Taken individually, each component appears plausibly legitimate. Combined, they form a coherent attack chain: sudo interceptor captures privileged commands → egress monitor maps network topology → Telegram egress allowlist authorizes exfiltration → configurable notification delivers harvested data → auto_invoke_cycle.sh maintains persistence. Pre-seeded compliance violations ensure the notification pipeline fires on first run without any user misconfiguration required.

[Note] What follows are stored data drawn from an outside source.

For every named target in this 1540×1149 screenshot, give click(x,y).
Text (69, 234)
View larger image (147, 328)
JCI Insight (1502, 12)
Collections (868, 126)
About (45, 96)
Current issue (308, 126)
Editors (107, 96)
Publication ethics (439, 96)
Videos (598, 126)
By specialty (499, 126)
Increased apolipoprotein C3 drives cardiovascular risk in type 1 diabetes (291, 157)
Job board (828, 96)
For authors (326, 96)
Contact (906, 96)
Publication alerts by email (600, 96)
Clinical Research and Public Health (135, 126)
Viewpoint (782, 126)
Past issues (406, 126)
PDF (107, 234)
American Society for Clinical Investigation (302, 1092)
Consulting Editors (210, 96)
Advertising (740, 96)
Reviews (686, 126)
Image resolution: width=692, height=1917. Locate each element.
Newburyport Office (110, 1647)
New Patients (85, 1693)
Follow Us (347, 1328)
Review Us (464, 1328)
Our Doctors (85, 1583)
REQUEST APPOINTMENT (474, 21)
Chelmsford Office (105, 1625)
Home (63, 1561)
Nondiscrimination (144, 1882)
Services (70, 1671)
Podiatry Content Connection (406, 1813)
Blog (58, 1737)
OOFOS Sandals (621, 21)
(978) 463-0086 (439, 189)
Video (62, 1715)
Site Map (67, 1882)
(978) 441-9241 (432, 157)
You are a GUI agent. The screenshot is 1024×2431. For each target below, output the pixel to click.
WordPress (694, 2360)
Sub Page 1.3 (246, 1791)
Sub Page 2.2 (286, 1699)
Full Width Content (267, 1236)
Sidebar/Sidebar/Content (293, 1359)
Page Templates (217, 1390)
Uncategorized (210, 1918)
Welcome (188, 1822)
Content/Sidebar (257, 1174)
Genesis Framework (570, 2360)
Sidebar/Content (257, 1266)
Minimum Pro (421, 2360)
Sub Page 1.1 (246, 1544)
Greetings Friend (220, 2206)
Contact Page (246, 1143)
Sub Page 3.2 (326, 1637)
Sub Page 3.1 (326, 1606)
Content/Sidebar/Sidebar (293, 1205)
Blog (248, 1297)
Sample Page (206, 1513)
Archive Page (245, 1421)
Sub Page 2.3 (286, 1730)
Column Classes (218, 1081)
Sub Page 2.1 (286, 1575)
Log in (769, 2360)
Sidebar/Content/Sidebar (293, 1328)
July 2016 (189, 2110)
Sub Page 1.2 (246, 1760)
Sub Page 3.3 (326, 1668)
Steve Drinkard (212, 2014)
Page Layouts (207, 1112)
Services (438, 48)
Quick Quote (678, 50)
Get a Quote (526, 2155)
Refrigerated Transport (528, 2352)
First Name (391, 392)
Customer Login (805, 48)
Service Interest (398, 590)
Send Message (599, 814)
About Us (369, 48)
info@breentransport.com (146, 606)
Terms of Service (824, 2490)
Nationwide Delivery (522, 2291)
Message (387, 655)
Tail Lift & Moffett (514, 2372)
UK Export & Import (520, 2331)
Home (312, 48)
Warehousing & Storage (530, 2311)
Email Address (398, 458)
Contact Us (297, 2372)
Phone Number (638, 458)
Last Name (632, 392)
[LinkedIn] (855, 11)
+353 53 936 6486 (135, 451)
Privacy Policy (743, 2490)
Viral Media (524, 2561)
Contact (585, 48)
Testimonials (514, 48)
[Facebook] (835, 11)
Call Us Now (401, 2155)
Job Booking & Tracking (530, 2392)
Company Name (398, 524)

MEDIUM SKILL.md instructs agent to run system hook installation as routine hardening -18

The SKILL.md 'Files To Use' list includes install-openclaw-runtime-hook.sh and the 'Behavior' section directs the agent to route all privileged tasks through guarded_privileged_exec.py. An agent following these instructions would install the sudo hook as a standard security hardening step, without the user explicitly approving the specific action of replacing the system sudo binary with an interceptor.

MEDIUM Pre-seeded compliance violations guarantee notification command fires on first run -12

The bundled assessments/compliance-summary.json contains 2 violations and 2 partials. When notify_on_violation.py runs for the first time, its prev_state is empty (no prior snapshot), so all existing violations are classified as 'new' and OPENCLAW_VIOLATION_NOTIFY_CMD is executed immediately. This means the exfiltration channel activates without the user taking any deliberate action beyond running the assessment cycle.

LOW Skill expands agent's attack surface under the guise of security hardening -12

By instructing the agent to install port monitors, egress monitors, audit loggers, and session guards, the skill expands the agent's persistent footprint and system entanglement far beyond what is needed to report security posture. Each additional component is an additional attack surface that persists after the agent session ends.